- Born: c.1487
- Died: 12 November 1529
- Spouses: Elizabeth Northwood Anne (surname unknown) Anne Jerningham
- Issue: William Barley Anthony Barley Anne Barley Margaret Barley Elizabeth Barley
- Father: William Barley
- Mother: Elizabeth Darcy

= Henry Barley =

16th-century English politician

Henry Barley or Barlee (1487 – 12 November 1529), of Albury, Hertfordshire, was a Member of Parliament during the Tudor period.

==Family==
Henry Barley, born about 1487, was the son of William Barley (1451–1521) of Albury, Hertfordshire, and Elizabeth Darcy (died 1520), the daughter of Sir Robert Darcy of Danbury, Essex. He had three sisters:

- Ann Barley (died after 1 Oct 1557), who married first Sir Robert Sheffield (ca. 1462-1518); secondly, Sir John Grey, who was the son of the 1st Marquis of Dorset; and lastly, Sir Richard Clement of Ightman Mote, Kent (d. 1538).
- Dorothy Barley (died 1557), the last Abbess of Barking Abbey.
- Elizabeth Barley, who married firstly, as his third wife, Sir Ralph Jocelyn (d. 25 October 1478), Lord Mayor of London in 1464 and 1476, and secondly Sir Robert Clifford (d. 15 March 1508), third son of Thomas Clifford, 8th Baron de Clifford. Sir Robert Clifford was a Knight of the Body and Master of the Ordnance to King Henry VII, and one of the earliest supporters of the pretender to the Crown, Perkin Warbeck. There is a canopied altar tomb with brasses to Elizabeth (née Barley) and her second husband, Sir Robert Clifford, in the parish church at Aspenden, Hertfordshire, and portraits of Elizabeth and both her husbands in the stained glass windows of Holy Trinity church, Long Melford, Suffolk.

==Career==
Although in 1495 Barley’s father, William, was attainted of treason for his support of Perkin Warbeck, and thereby forfeited his property to the Crown, he was pardoned three years later, and by 1501 was once again in possession of his lands, including the manors of Wicken, Elsenham, Albury, Wickhamstead and Moulsham.

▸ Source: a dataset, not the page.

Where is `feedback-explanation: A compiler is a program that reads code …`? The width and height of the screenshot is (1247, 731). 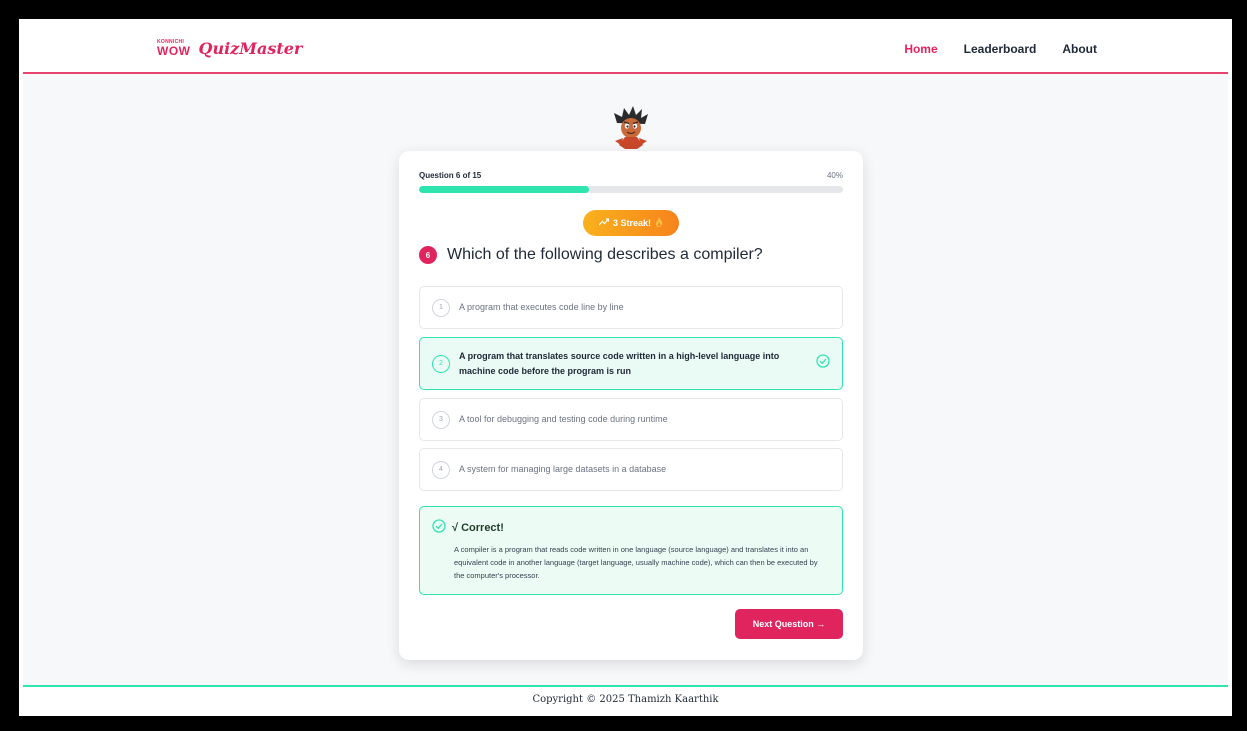 feedback-explanation: A compiler is a program that reads code … is located at coordinates (636, 562).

Henry Barley was admitted to the Middle Temple on 3 February 1511. He served as a commissioner for goal delivery and for the subsidy in Hertfordshire, and served as a Justice of the Peace for the county from 1521 until his death. He succeeded his father in 1522 and was appointed Sheriff and Hertfordshire for 1523–24. In 1529 he was elected to Parliament for Hertfordshire.

Barley died 12 November 1529. He left a will dated 20 October 1529 in which he requested burial beside his first wife, Elizabeth, in the parish church at Albury, and appointed his sister, Anne (née Barley), as one of his executors.

==Marriages and issue==
Barley married firstly, before 1517, Elizabeth Northwood, the daughter and coheir of John Northwood of Milton alias Middleton, Kent, by whom he had two sons and three daughters:

- William Barley, who married Joyce Perient, the daughter of Sir John Perient of Digswell, Hertfordshire, Auditor of the Court of Wards and Liveries.
- Anthony Barley, who died without issue.
- Anne Barley, who married Philip Gunter (died 1583), a member of the Worshipful Company of Skinners and an alderman of London.
- Margaret Barley.
- Elizabeth Barley (died 9 May 1592), who married her father's ward, Edward Leventhorpe (d. 22 December 1551) of Shingle Hall in Sawbridgeworth. There is a monument to Elizabeth (nér Barley) and her husband in the parish church at Sawbridgeworth.

He is said to have married secondly a wife named Anne about whom nothing further is known.

He married thirdly Anne (née Jerningham), the daughter of Sir Edward Jerningham (d. 6 January 1515) of Somerleyton, Suffolk, by Margaret Bedingfield (d. 24 March 1504). At the time of her marriage to Barley, Anne (née Jerningham) was the widow of Lord Edward Grey (d. before 1517), eldest son and heir of Thomas Grey, 1st Marquess of Dorset, and grandson of King Edward IV's wife, Elizabeth Woodville. According to the History of Parliament, Barley had one son and three daughters by Anne (née Jerningham); however according to Challen and Richardson, there were no issue of the marriage, and Barley's children were all his children by his first wife, Elizabeth.

After Barley's death, his widow, Anne (née Jerningham) married Sir Robert Drury, and after his death, Sir Edmund Walsingham. She died in 1559, having had no issue by any of her marriages.